Under the settled law of this jurisdiction, an action challenging the legality of the organization or reorganization of a municipal corporation can only be maintained by the state acting through its proper officers. Our many decisions in which we have steadfastly adhered to the rule may be found in DeForest v. Herbert, 204 Kan. 516, 464 P. 2d 265; Babcock v. City of Kansas City, 197 Kan. 610, 419 P. 2d 882; Bishop v. Sewer District No. 1, 184 Kan. 376, 336 P. 2d 815, and an extended discussion of the subject is deemed unwarranted here.
This court has never permitted a private individual to bring an action attacking the legality of the organization of a municipality or a quasi-municipal corporation such as a school district, where the plaintiff’s right to bring the action was properly challenged.

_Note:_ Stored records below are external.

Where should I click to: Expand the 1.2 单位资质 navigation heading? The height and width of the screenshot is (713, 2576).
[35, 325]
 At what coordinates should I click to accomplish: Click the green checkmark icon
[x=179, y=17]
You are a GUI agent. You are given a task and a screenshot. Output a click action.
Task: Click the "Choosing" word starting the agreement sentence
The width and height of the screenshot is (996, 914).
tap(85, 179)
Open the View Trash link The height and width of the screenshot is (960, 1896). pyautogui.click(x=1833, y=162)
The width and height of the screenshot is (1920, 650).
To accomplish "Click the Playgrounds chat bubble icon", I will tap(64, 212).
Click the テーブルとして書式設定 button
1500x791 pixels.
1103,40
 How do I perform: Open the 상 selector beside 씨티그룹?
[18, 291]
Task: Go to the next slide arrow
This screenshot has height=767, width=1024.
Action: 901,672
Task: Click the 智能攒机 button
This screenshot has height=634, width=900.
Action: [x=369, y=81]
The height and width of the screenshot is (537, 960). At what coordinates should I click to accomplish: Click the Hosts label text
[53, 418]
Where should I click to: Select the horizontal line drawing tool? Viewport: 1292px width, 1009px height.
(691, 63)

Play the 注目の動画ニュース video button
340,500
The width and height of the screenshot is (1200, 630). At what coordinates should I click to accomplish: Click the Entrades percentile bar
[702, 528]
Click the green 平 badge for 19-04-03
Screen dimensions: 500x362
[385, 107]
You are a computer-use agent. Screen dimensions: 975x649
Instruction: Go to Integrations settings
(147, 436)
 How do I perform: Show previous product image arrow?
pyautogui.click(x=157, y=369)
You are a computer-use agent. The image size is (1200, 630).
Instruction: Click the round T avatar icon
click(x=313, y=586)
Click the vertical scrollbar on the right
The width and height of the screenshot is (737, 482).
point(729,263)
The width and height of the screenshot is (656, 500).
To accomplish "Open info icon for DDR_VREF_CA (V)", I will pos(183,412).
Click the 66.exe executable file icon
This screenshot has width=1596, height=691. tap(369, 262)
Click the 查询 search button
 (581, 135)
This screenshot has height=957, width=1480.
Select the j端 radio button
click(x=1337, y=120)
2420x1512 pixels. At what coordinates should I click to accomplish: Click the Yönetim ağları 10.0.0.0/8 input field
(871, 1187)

In this respect, a school district has no greater standing than a private litigant. While a school district may sue or be sued, it lacks authority to maintain an action questioning the boundaries or the validity of the organization of another school district. Such an action can only be brought in the name of the state by its duly authorized officers. (School District v. Shawnee County Comm’rs, 153 Kan. 281, 110 P. 2d 744; School District No. 38 v. Rural High School District, 116 Kan. 40, 225 Pac. 732; School District v. Board of Education, 102 Kan. 784, 171 Pac. 1154; Cf., Wagner v. School District, 138 Kan. 428, 26 P. 2d 588.)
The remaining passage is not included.